Gerd-Klaus Kaltenbrunner
Lua error in package.lua at line 80: module 'strict' not found.
Gerd-Klaus Kaltenbrunner (23 February 1939 – 12 April 2011) was an Austrian writer, independent scholar and philosopher.
Contents
Biography
Gerd-Klaus Kaltenbrunner was born in Vienna, Ostmark, German Empire. He studied philosophy, law and political science at the University of Vienna. In 1962, he moved to Germany, where he worked as a publishing editor, among other things. From 1974 to 1988, he published the Initiative series at Herder publishing house. After the series was discontinued in 1988, he lived as a freelance writer in the Black Forest. He was a founding member of the PEN Liechtenstein.
He published in the magazines Zeitbühne, Criticón, Epoche, Saka-Informationen, Theologisches, MUT and in Junge Freiheit. His last book was published in 1996 and he spent the following years in extreme seclusion.
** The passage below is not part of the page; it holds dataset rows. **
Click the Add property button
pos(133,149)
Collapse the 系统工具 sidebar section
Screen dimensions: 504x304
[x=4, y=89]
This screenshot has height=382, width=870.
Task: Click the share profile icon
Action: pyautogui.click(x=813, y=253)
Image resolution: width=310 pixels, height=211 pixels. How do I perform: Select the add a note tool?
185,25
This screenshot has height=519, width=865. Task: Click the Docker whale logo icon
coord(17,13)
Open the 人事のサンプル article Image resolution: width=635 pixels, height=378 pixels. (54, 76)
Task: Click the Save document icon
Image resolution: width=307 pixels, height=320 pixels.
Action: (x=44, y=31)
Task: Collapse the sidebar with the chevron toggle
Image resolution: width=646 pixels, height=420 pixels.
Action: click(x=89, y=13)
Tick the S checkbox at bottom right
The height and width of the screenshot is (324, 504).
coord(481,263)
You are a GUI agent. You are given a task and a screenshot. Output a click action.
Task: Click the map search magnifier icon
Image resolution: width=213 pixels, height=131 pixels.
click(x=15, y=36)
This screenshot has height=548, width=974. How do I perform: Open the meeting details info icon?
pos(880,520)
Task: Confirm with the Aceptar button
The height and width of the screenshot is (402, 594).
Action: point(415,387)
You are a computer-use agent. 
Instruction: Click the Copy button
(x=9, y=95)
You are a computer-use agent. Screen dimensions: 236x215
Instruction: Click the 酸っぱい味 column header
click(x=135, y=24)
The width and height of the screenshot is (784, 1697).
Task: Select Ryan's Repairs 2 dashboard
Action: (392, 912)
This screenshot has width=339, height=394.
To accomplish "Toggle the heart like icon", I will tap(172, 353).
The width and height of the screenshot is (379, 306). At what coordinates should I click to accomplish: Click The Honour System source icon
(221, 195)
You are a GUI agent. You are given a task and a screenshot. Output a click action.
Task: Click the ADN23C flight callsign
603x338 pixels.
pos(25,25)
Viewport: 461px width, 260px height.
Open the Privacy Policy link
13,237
In 2000, Kaltenbrunner publicly acknowledged sedisvacantism by commenting on a planned public statement by the Mexican Priestly Society of Trent (SST) under the leadership of the Sedevacantist bishop Martín Dávila Gandara and giving advice on how Catholics could live religiously during this long period of sedisvacantism. In point 1 of his statement, he expressly affirmed Wigand Siebel's proof of the sedis vacante, in point 2 Kaltenbrunner took the view that Pius XII was the last pope, and in point 3 he defended the term ‘sedis vacantism’.[1]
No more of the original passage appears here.